A spinel-type magnetic substance has a complicated crystal structure compared to ordinary metals or alloyed magnetic materials. Therefore, it is not easy to obtain a good-quality spinel-type magnetic layer by controlling the crystallographic, electrical and magnetic properties appropriately. In order to form a good-quality spinel-type magnetic layer, a high-precision facility and highly advanced technology are required. Furthermore, the production is complicated, and the reproducibility also is difficult. Under such circumstances, a sufficient change in magnetoresistance was not yet obtained from an element using a spinel-type magnetic substance.
Therefore, it is an object of the present invention to improve a magnetoresistive element using a spinel-type magnetic substance.

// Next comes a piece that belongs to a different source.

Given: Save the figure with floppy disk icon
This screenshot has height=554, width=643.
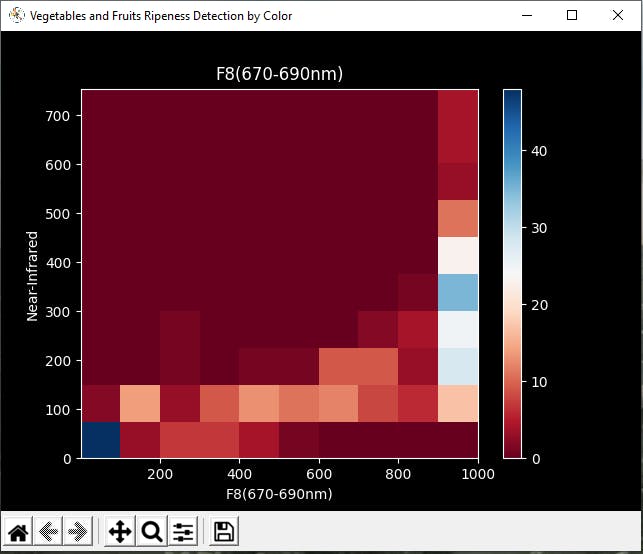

It has been found that a larger magnetoresistive effect can be obtained by interposing a titanium nitride (TiN) layer between a substrate and a spinel-type magnetic substance. In other words, a magnetoresistive element of the present invention has a substrate and a multilayer film formed on the substrate, and this multilayer film includes a first magnetic layer, a nonmagnetic layer formed on the first magnetic layer and a second magnetic layer formed on this nonmagnetic layer, the layers being laminated from a side of the substrate in this order. An electric current is supplied in a direction perpendicular to a film surface of the multilayer film, and a change in electrical resistance is detected by the electric current based on a change in a relative angle between a magnetization direction of the first magnetic layer and a magnetization direction of the second magnetic layer. The first magnetic layer has a spinel crystal structure, and the multilayer film further includes a titanium nitride layer interposed between the substrate and the first magnetic layer.
According to the present invention, it is comparatively easy to obtain an excellent junction even by using a magnetic substance having a spinel crystal structure. This excellent junction results from the interposed titanium nitride layer itself, so that there is also an advantage of not necessarily using particularly high-precision equipment for production of the element.
By using the element of the present invention, the properties of various magnetic devices such as a magnetic sensor or a magnetic memory device can be improved. One example of the magnetic sensor is a magnetoresistive effect type head.